§ TASK GOAL
Reproduce the lines of the listing exactly, beginning at the top, until the line with "This screenshot has width=504, height=425." has been reproduced too.

§ DATASET CONTENT
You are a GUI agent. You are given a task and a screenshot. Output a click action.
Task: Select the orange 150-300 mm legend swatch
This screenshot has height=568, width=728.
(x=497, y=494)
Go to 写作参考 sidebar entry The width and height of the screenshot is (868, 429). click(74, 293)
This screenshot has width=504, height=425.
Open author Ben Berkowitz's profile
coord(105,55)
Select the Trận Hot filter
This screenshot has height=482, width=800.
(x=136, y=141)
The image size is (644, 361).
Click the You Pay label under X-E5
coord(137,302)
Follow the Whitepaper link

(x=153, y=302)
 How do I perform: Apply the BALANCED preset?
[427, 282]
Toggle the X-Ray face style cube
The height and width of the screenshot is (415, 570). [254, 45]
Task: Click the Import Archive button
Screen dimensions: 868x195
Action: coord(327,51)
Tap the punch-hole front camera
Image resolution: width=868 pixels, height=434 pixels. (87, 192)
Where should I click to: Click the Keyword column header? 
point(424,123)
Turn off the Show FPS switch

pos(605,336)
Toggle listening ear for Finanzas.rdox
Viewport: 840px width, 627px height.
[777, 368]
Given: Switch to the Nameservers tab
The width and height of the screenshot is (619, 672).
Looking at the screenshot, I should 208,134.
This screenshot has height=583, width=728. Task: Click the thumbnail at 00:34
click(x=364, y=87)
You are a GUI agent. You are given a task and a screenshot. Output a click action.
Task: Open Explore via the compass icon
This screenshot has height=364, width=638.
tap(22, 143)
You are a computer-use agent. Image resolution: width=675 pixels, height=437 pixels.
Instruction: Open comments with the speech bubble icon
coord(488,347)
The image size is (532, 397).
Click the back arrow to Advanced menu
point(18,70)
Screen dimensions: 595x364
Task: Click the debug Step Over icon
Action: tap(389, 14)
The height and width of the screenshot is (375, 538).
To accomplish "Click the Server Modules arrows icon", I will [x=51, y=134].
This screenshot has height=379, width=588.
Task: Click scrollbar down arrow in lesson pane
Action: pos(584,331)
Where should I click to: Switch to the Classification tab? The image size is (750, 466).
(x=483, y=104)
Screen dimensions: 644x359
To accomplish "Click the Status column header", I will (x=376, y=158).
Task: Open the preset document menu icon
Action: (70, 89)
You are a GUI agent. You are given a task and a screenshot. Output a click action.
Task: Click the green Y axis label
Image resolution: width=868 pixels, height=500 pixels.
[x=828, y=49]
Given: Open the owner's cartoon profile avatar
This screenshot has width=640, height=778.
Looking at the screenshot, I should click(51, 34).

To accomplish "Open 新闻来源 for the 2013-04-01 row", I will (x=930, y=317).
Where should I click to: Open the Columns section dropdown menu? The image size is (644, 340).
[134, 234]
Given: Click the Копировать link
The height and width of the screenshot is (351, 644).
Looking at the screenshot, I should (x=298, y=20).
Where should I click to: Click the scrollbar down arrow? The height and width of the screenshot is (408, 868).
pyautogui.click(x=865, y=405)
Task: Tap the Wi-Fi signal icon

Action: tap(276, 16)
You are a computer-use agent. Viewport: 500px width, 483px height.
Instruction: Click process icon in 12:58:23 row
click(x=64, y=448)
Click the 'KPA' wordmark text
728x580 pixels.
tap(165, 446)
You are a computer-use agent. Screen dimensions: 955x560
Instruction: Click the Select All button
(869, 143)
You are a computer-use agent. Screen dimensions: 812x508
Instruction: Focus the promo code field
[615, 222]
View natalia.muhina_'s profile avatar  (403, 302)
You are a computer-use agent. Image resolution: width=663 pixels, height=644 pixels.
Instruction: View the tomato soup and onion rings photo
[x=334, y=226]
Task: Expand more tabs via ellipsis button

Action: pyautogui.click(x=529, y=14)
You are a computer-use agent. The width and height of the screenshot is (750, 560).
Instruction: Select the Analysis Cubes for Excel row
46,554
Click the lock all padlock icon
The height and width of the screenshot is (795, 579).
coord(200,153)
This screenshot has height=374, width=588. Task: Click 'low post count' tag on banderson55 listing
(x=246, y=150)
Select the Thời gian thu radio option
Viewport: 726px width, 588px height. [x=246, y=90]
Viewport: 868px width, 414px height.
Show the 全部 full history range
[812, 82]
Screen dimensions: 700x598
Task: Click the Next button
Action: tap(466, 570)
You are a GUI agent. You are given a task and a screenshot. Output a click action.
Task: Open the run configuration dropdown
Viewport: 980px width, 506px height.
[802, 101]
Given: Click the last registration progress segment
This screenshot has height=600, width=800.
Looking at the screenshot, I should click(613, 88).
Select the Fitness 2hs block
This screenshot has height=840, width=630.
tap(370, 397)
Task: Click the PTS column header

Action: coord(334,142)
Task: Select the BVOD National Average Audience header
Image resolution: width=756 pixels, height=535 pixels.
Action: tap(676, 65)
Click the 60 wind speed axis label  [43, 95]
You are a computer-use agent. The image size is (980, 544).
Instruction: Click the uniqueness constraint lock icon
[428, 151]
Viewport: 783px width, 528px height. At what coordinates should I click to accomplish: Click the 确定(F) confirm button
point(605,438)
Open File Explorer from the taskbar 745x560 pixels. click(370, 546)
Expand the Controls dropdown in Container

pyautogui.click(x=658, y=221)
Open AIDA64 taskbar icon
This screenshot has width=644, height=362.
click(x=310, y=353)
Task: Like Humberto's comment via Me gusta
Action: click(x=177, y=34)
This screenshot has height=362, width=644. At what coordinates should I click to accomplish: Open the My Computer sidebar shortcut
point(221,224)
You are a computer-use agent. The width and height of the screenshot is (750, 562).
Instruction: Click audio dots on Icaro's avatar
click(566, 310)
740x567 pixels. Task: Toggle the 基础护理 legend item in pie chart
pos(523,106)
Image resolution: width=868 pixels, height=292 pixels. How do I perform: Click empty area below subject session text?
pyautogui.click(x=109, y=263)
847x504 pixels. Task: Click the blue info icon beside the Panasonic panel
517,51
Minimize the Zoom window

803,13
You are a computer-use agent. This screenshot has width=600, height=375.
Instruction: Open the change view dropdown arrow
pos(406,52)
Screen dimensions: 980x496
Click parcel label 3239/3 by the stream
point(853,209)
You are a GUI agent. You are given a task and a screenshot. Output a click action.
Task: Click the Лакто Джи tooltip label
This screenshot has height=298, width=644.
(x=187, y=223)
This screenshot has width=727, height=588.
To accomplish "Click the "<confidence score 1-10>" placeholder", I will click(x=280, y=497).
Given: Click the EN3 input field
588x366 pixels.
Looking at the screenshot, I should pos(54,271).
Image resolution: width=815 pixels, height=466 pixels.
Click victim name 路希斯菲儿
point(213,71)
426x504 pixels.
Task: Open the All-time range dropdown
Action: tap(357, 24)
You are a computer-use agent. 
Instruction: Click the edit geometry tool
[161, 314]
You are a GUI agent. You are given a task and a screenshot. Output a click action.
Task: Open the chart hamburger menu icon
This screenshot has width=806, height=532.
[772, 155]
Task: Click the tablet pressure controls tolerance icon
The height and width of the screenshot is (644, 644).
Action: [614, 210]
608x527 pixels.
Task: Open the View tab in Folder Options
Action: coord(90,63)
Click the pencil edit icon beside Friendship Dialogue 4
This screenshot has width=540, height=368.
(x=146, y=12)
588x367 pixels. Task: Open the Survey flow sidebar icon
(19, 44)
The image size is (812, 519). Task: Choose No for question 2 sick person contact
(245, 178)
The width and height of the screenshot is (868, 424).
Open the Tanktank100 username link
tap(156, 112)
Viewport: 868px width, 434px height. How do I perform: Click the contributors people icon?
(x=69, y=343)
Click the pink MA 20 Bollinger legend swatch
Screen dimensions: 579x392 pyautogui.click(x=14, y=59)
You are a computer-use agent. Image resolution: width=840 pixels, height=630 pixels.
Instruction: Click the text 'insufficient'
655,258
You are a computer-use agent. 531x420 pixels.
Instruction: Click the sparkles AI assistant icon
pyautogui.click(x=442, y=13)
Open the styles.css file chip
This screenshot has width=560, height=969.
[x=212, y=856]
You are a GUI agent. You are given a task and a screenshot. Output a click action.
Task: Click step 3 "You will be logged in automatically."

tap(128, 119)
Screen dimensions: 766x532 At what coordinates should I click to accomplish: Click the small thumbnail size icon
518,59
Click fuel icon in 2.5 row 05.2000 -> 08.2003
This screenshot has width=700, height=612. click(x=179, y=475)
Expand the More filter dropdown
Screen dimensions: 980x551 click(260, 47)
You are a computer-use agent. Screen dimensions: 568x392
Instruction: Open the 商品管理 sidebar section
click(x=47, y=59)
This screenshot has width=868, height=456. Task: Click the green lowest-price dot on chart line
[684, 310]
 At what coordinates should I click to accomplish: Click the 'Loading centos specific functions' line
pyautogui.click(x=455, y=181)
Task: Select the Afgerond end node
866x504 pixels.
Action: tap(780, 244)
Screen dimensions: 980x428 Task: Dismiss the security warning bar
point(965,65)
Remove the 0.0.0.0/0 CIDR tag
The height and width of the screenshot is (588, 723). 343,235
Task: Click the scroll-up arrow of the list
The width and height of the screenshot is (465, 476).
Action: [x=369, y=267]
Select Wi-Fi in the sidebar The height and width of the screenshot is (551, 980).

§ ANSWER SECTION
You are a GUI agent. You are given a task and a screenshot. Output a click action.
Task: Select the orange 150-300 mm legend swatch
This screenshot has height=568, width=728.
(x=497, y=494)
Go to 写作参考 sidebar entry The width and height of the screenshot is (868, 429). click(74, 293)
This screenshot has width=504, height=425.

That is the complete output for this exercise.